Did you know that 50% of high school students say they text and drive? That is 50% of the teen population that is at risk of getting in an accident due to distracted driving. I originally found out about IKnowEverything at the FCCLA cluster in Omaha, Nebraska. At the presentation for IKnowEveryhing, I realized that most teenagers think they really do know everything about safe driving, when in reality, we know so little.
I brought the assembly to my school to spread awareness and show the risks of distracted driving. I want to make my community safer one step at a time and this was a huge leap. The event brought Upton and Sundance High Schools together to learn about distracted driving and the risks. The assembly consisted of a survey that questioned the students about how much they actually knew about distracted driving. The survey with intermixed with featured videos showing some of IKnowEverything's more notable ambassadors that support safe driving, including Shaquille O’Neal and Bella Thorne.
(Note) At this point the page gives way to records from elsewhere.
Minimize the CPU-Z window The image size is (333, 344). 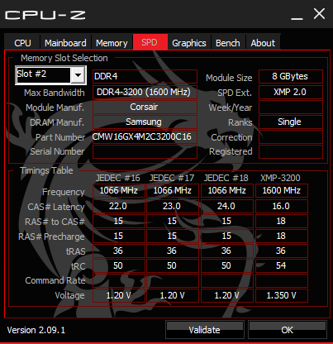(x=297, y=17)
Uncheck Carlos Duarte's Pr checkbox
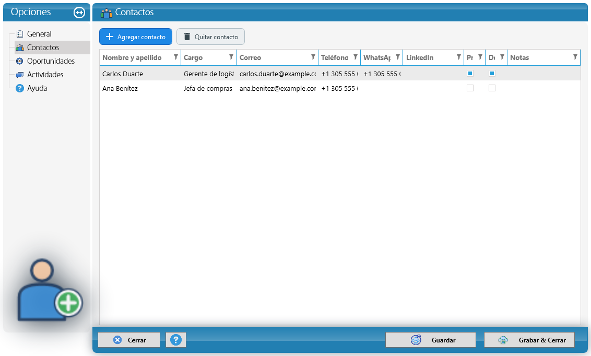The height and width of the screenshot is (356, 591). pos(470,74)
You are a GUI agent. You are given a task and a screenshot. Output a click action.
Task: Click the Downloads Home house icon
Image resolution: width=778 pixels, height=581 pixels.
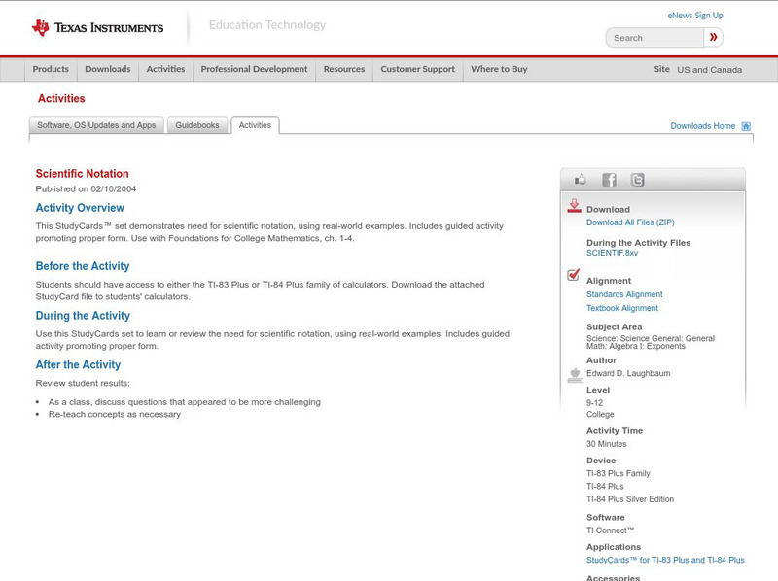point(746,126)
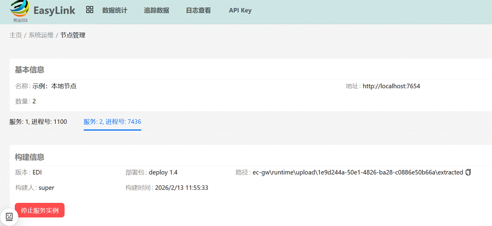The width and height of the screenshot is (492, 226).
Task: Click the 节点管理 breadcrumb item
Action: tap(73, 35)
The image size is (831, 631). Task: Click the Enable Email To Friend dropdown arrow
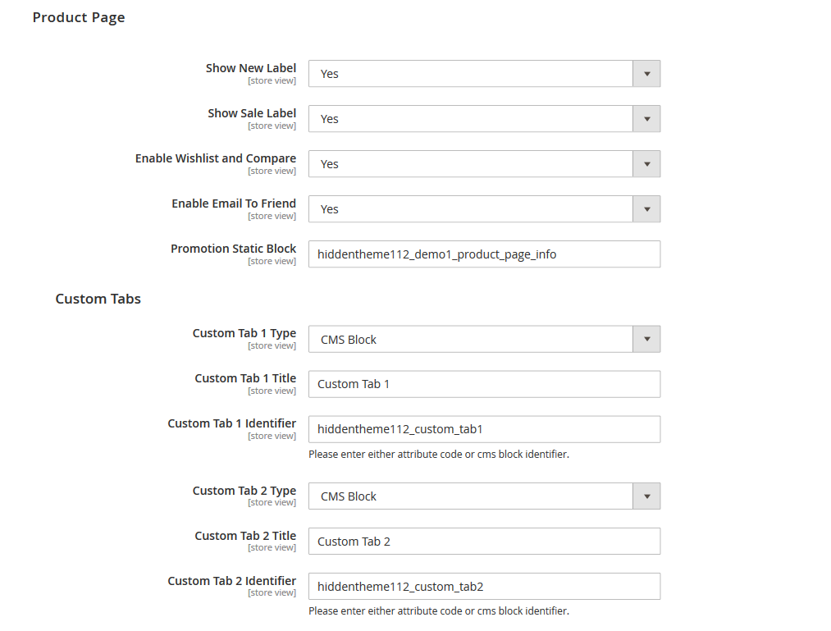tap(647, 208)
Many students learned that they weren’t always right about driving and were surprised by the facts. Many were surprised that an estimated 300,000 teens are injured each year in car accidents, or that in the first month of driving they are twice as likely to get in a crash as they are after two years of experience. I think it affected the community in both Upton and Sundance by helping the students realize that changing the radio, glancing at your phone, eating, and even talking while driving are huge risks behind the wheel. I think the assembly helped make the community a safer place to drive and teens will think twice before they put themselves at risk. Just remember that motor vehicle crashes are the leading cause of death for teens in the U.S, so please watch the road and be safe!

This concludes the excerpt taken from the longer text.